Reputation: 1691
Application Background: I am working on application which consists of client and server side. Server side consumes data every 5 minutes from some external API feeder, transforms it and save it into Neo4j graph database. Client side fetches all stored data by making a call to the server side and builds chart based on received data:
http://decisionwanted.com/decisions/2/bitcoin
More saving details: every time, for newly consumed data I create new history value nodes with new relationships to the existing Value (root) node:
Issue: Server side returns all stored so far data by applying following Cypher query:
MATCH (v:Value)-[rvhv:CONTAINS]->(hv:HistoryValue)
WHERE v.id = {valueId}
OPTIONAL MATCH (hv)-[ru:CREATED_BY]->(u:User)
WHERE {fetchCreateUsers}
RETURN ru, u, rvhv, v, hv
ORDER BY hv.createDate DESC
Since total data volume is increasing after each consume operation, query performance starts reducing and latency starts increasing.
Questions:
For e.g.: There are 1000 history value nodes stored. And I want to return only every hundredth element, starting from 1st and ending 1000.

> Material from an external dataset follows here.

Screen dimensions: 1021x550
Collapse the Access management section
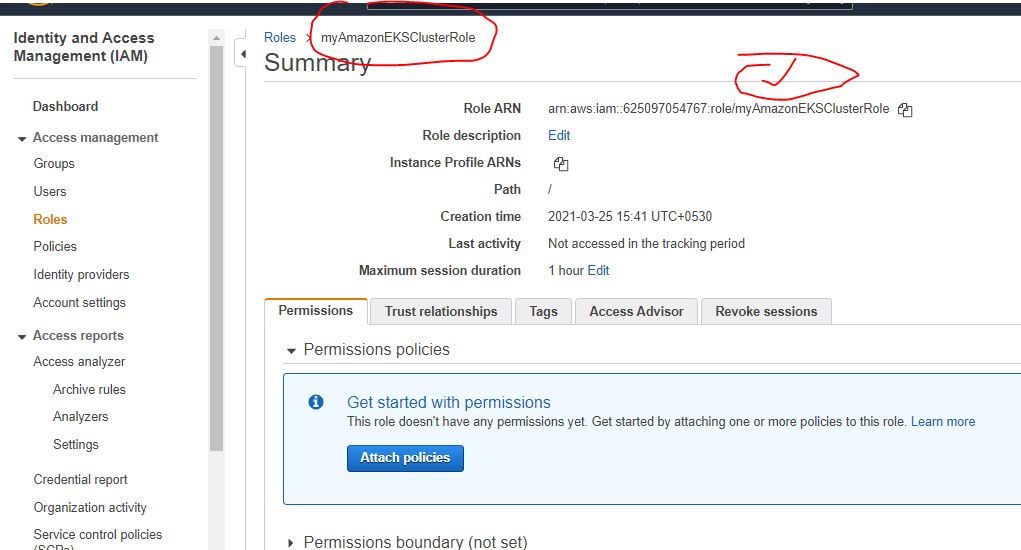click(x=22, y=138)
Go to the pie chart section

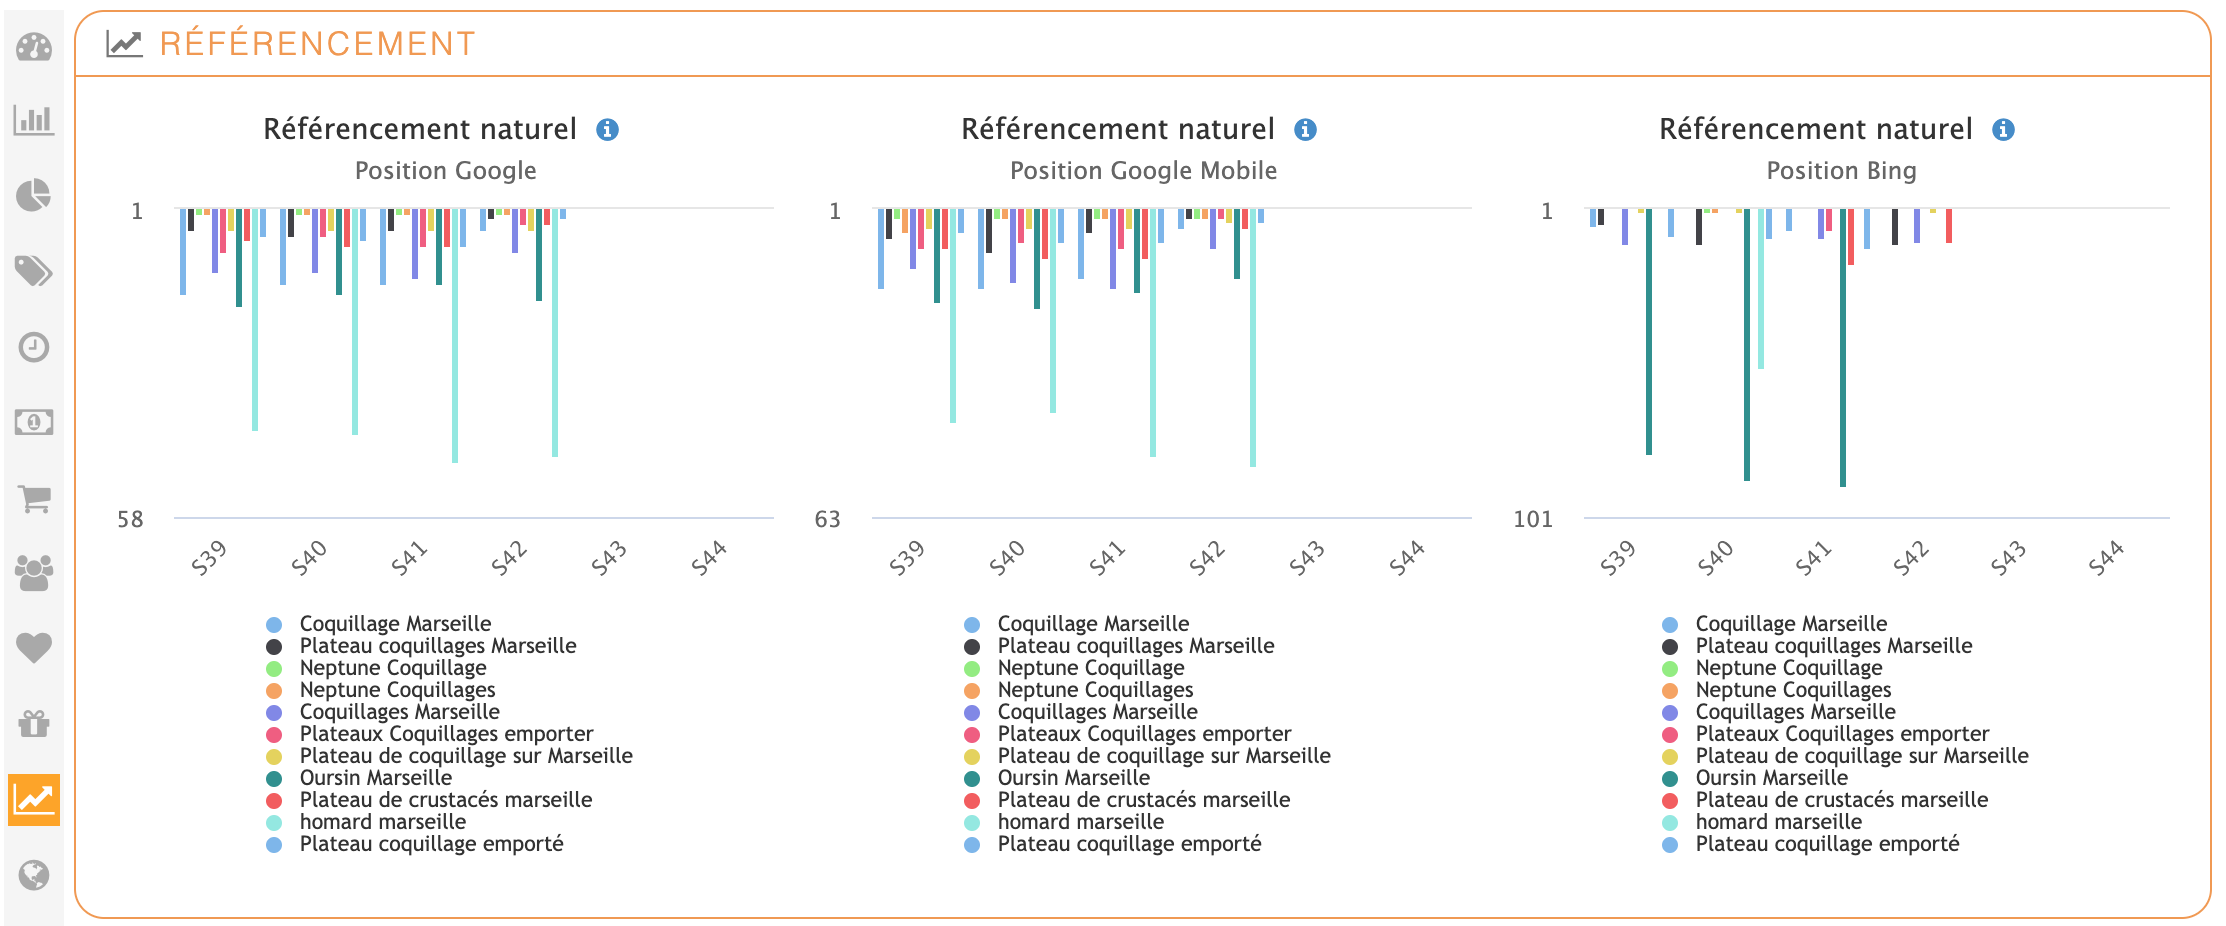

So the result set of the query should contains nodes 1, 100, 200, 300, 400, 500, 600, 700, 800, 900, 1000.
The approach looks good for me. The only problem is how can I tell Cypher query:
MATCH (v:Value)-[rvhv:CONTAINS]->(hv:HistoryValue)
WHERE v.id = {valueId}
OPTIONAL MATCH (hv)-[ru:CREATED_BY]->(u:User)
WHERE {fetchCreateUsers}
RETURN ru, u, rvhv, v, hv
ORDER BY hv.createDate DESC
to return only every hundredth element? Does anyone know how to do it?
Upvotes: 1
Views: 263
Reputation: 66967
Because your query is using ORDER BY
at the end, Cypher has to generate all result rows and then sort them. If, as stated in question #2, you want to limit the results to a time range, you should filter for that as early as possible to minimize the amount of work. For example, if you are only interested in createDate
values within parameterized startDate
and endDate
values:
MATCH (v:Value)-[rvhv:CONTAINS]->(hv:HistoryValue)

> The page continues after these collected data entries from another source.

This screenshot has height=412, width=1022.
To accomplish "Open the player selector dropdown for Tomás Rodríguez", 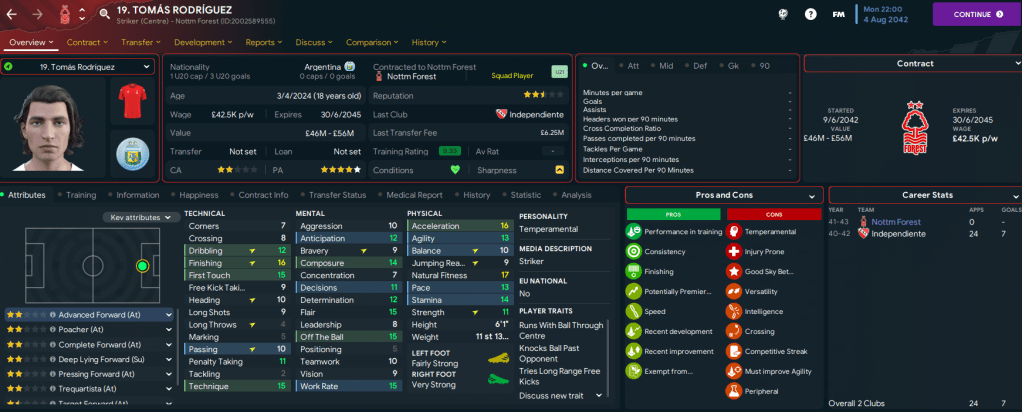I will (78, 67).
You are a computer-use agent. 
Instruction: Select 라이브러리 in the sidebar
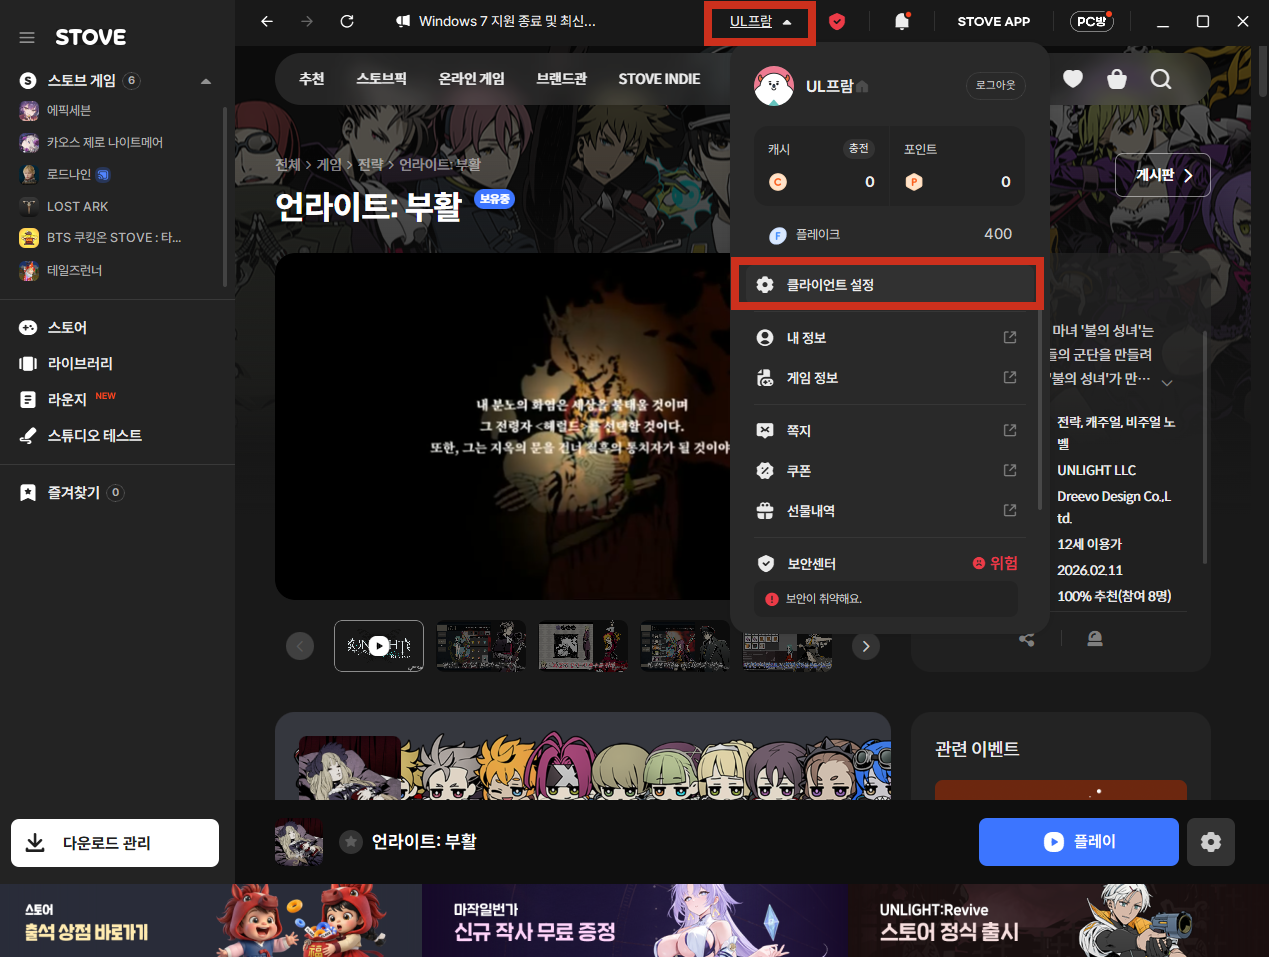tap(80, 364)
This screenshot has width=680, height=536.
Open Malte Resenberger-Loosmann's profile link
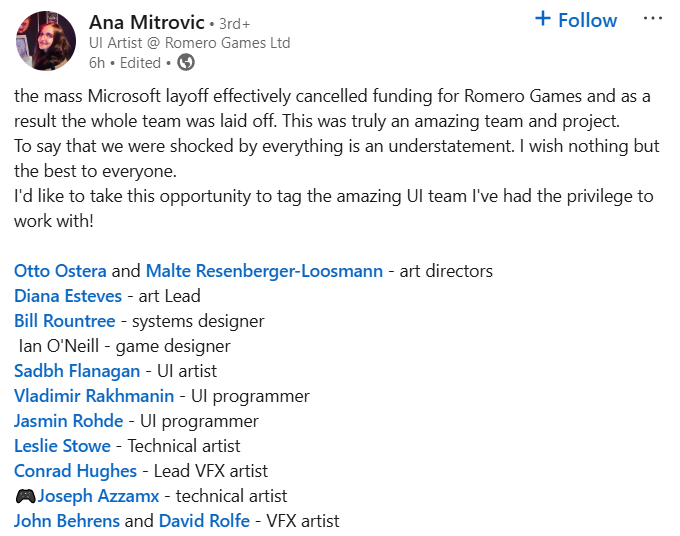265,271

WHERE v.id = {valueId} AND {startDate} <= hv.createDate <= {endDate}
OPTIONAL MATCH (hv)-[ru:CREATED_BY]->(u:User)
WHERE {fetchCreateUsers}
RETURN ru, u, rvhv, v, hv
ORDER BY hv.createDate DESC
In addition to performing the above early-filtering, the following query returns a collection of the rows at indexes 0, 100, 200, ..., 1000:
MATCH (v:Value)-[rvhv:CONTAINS]->(hv:HistoryValue)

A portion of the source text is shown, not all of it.